Reproduce the following lines verbatim, all of them.

[Items from a data source]
**********

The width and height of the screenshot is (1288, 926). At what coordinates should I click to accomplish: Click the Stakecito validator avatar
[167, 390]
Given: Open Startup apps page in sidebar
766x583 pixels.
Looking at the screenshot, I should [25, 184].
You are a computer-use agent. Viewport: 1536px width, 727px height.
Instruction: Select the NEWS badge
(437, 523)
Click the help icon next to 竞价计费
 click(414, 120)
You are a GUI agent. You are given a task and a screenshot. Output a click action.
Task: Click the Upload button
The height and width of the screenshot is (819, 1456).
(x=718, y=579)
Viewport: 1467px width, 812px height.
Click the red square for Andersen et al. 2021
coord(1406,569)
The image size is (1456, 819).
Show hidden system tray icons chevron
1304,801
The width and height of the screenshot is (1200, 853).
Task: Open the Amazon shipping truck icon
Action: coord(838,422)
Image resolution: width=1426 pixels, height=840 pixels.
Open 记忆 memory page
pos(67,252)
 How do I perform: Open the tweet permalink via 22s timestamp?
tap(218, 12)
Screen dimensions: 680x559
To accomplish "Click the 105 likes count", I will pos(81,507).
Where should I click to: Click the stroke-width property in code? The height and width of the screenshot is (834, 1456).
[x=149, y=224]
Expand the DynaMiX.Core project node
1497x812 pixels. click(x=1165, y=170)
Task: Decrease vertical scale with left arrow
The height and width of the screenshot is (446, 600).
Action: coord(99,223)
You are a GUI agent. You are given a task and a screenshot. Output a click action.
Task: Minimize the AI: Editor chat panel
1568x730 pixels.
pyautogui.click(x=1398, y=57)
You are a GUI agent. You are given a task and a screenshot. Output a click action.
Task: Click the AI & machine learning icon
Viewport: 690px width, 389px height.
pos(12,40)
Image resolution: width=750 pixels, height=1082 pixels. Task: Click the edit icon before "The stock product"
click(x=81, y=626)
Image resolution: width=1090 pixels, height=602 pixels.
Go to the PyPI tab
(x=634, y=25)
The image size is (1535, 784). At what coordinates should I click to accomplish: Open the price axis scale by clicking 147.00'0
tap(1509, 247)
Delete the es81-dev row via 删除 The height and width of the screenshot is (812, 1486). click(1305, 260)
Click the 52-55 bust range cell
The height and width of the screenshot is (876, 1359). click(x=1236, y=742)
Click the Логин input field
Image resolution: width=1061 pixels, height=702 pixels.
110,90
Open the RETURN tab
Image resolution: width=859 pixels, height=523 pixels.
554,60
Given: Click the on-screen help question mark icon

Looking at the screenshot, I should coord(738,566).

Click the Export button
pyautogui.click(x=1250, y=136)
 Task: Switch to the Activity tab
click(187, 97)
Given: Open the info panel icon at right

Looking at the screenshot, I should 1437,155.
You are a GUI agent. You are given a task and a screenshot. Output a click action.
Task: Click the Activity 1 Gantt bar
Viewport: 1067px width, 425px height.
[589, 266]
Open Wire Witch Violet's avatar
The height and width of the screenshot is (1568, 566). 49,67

**********

▶ _FINAL RESULT_:
The width and height of the screenshot is (1288, 926). At what coordinates should I click to accomplish: Click the Stakecito validator avatar
[167, 390]
Given: Open Startup apps page in sidebar
766x583 pixels.
Looking at the screenshot, I should [25, 184].
You are a computer-use agent. Viewport: 1536px width, 727px height.
Instruction: Select the NEWS badge
(437, 523)
Click the help icon next to 竞价计费
 click(414, 120)
You are a GUI agent. You are given a task and a screenshot. Output a click action.
Task: Click the Upload button
The height and width of the screenshot is (819, 1456).
(x=718, y=579)
Viewport: 1467px width, 812px height.
Click the red square for Andersen et al. 2021
coord(1406,569)
The image size is (1456, 819).
Show hidden system tray icons chevron
1304,801
The width and height of the screenshot is (1200, 853).
Task: Open the Amazon shipping truck icon
Action: coord(838,422)
Image resolution: width=1426 pixels, height=840 pixels.
Open 记忆 memory page
pos(67,252)
 How do I perform: Open the tweet permalink via 22s timestamp?
tap(218, 12)
Screen dimensions: 680x559
To accomplish "Click the 105 likes count", I will pos(81,507).
Where should I click to: Click the stroke-width property in code? The height and width of the screenshot is (834, 1456).
[x=149, y=224]
Expand the DynaMiX.Core project node
1497x812 pixels. click(x=1165, y=170)
Task: Decrease vertical scale with left arrow
The height and width of the screenshot is (446, 600).
Action: coord(99,223)
You are a GUI agent. You are given a task and a screenshot. Output a click action.
Task: Minimize the AI: Editor chat panel
1568x730 pixels.
pyautogui.click(x=1398, y=57)
You are a GUI agent. You are given a task and a screenshot. Output a click action.
Task: Click the AI & machine learning icon
Viewport: 690px width, 389px height.
pos(12,40)
Image resolution: width=750 pixels, height=1082 pixels. Task: Click the edit icon before "The stock product"
click(x=81, y=626)
Image resolution: width=1090 pixels, height=602 pixels.
Go to the PyPI tab
(x=634, y=25)
The image size is (1535, 784). At what coordinates should I click to accomplish: Open the price axis scale by clicking 147.00'0
tap(1509, 247)
Delete the es81-dev row via 删除 The height and width of the screenshot is (812, 1486). click(1305, 260)
Click the 52-55 bust range cell
The height and width of the screenshot is (876, 1359). click(x=1236, y=742)
Click the Логин input field
Image resolution: width=1061 pixels, height=702 pixels.
110,90
Open the RETURN tab
Image resolution: width=859 pixels, height=523 pixels.
554,60
Given: Click the on-screen help question mark icon

Looking at the screenshot, I should coord(738,566).

Click the Export button
pyautogui.click(x=1250, y=136)
 Task: Switch to the Activity tab
click(187, 97)
Given: Open the info panel icon at right

Looking at the screenshot, I should 1437,155.
You are a GUI agent. You are given a task and a screenshot. Output a click action.
Task: Click the Activity 1 Gantt bar
Viewport: 1067px width, 425px height.
[589, 266]
Open Wire Witch Violet's avatar
The height and width of the screenshot is (1568, 566). 49,67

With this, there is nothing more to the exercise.